Morrigan'ın neden bunu söylemek zorunda kaldığını anlayacak kadar şeye tanık olmuş ve büyümek zorunda kalmışlardı.

Boğazına yerleşen yumruyu yutup içinde bir kasırga gibi esip gürleyen büyüsü yüzünden titreyen ve soğuyan ellerini o yumuşak tenlerden ayırdı.

Saniyeler sonra Eamon elinde bir düzine tavşanla dönmüştü.

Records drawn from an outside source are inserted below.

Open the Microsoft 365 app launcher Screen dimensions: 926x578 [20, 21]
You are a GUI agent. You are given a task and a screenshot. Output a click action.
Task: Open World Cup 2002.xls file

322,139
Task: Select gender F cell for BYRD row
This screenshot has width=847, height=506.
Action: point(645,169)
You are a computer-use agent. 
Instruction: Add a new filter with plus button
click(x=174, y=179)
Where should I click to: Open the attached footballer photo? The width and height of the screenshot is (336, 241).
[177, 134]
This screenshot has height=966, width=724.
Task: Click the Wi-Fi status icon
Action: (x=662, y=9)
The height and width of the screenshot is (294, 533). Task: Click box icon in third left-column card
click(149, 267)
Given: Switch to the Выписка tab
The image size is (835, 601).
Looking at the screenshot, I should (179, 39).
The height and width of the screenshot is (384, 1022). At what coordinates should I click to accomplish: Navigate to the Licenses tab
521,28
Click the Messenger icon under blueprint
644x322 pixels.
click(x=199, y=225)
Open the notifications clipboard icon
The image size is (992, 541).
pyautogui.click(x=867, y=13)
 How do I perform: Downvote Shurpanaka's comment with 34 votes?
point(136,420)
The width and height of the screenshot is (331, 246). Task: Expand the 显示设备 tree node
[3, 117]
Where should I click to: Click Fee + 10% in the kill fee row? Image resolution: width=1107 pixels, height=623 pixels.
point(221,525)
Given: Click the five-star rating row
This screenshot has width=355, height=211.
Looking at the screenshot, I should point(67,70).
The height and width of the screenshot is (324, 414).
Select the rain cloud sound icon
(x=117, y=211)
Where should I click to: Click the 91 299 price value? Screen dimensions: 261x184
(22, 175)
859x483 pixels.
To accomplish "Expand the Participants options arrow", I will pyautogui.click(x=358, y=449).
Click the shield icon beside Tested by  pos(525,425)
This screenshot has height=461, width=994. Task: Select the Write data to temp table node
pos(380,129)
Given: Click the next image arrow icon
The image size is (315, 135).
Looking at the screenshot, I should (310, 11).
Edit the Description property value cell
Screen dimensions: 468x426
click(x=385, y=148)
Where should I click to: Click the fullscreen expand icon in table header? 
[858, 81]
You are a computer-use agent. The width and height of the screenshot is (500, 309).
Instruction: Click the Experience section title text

O da geldiğinde hep birlikte Vili ve kardeşlerinin yaşadığı kasabaya, anne babalarının korku ve panik içinde bekledikleri çiftliğe gitmişlerdi.

Morrigan o evde gördüklerini ve duyduklarını asla unutmayacaktı. Ardında bıraktığı o ağlayan ve zulme uğrayan feylerin onun halkından olması, öfkenin içinde kaynayıp yükselmesine sebep olmuştu.

Ardını dönüp giderken içgüdüleri çığlıklar atmış, kalbi sızlamış olsa da onlar için tek yapabileceği buydu.

Yeniden fey formuna geri dönen Eamon'ın sesiyle zihnindeki anıların hayaletleri dağıldı.

"Bu gece çok sessizsin, prenses." Bu, soru olmayan bir soruydu.

Morrigan içinde bulundukları zamana geri dönüp ona içi boşalmış gibi baktı. Kısa bir an için onu süzen prens hiçbir şey söylemeden yanına geldi ve çimlerin üzerine uzandı. Bir elini başının altına destek yaparken diğerini serbestçe uzatmış, çimlerin üzerine pat pat vuruyordu.

Bu çağrının vadettiği kucaklamaya ve sıcaklığa ihtiyacı vardı. Cevap vermeden önce Eamon'ın onun için uzattığı kolunun üzerine yattı ve onunla birlikte yıldızsız gece göğünü izlemeye başladı.

"Vili ve ailesini düşünüyordum aslında. Oldukça zor durumdalardı ve sözde bunu durdurabilecek olan tek kişi olduğu söylenen ben, onlardan çok daha iyi durumdayım." Serin, insanın tüylerini ürperten havayı ciğerlerine doldururken aldığı hazdan utandı. Halkının durumuyla yüzleştikten sonra aldığı her keyif zerresinde omuzlarına utançtan yapılma başka bir ağırlık biniyordu.

"Hepimiz zor günlerden geçiyoruz, Morrigan. Sence de öyle değil mi? Son birkaç haftada yaşananlar kimin için kolaydı ki, söylesene?" Bunu söylerken Eamon'ın sözcüklerine yorgunluk sinmişti, neredeyse uyuyor olsa da devam etti. "Sen de çok şey feda ettin, Morrigan ve hala da ediyorsun. Sanki Şato'da ayaklarını uzatıp keyif çatıyormuşçasına suçlu hissetmen, buraya gelene kadarki yolculuğuna büyük bir haksızlık."

Başını kaldırıp gözleri kapalı olan prensi şöyle bir süzdü. Onları kucaklamak üzere olan uykunun mahmurluğuyla sert yüz hatları gevşeyip gençleşmişti. Siyah saçları ay ışığı altında çimlerin üzerine su yayılan su yosunları gibiydi.

Morrigan elini onun sert, geniş göğsüne koyarak prense sokuldu ve boynuna bir öpücük kondurdu. Eamon sırıtsa da gözlerini açmamıştı, bunu yerine karşılık olarak serbest olan kolunu beline doladı. Kalp atışları birbiriyle uyumlu bir halde gümbürdüyordu.

"Bu ne içindi?" Prensin sesi neredeyse hülyalıydı.

"Beni bu kadar iyi, hatta kendimden bile daha iyi anlayıp her zaman ihtiyacım olan şeyleri söylediğin için."

"Daima, prenses. Daima ve sonsuza kadar, ta ki Öte Diyar bile tanrıların eski bir lütfundan ibaret kalıncaya dek."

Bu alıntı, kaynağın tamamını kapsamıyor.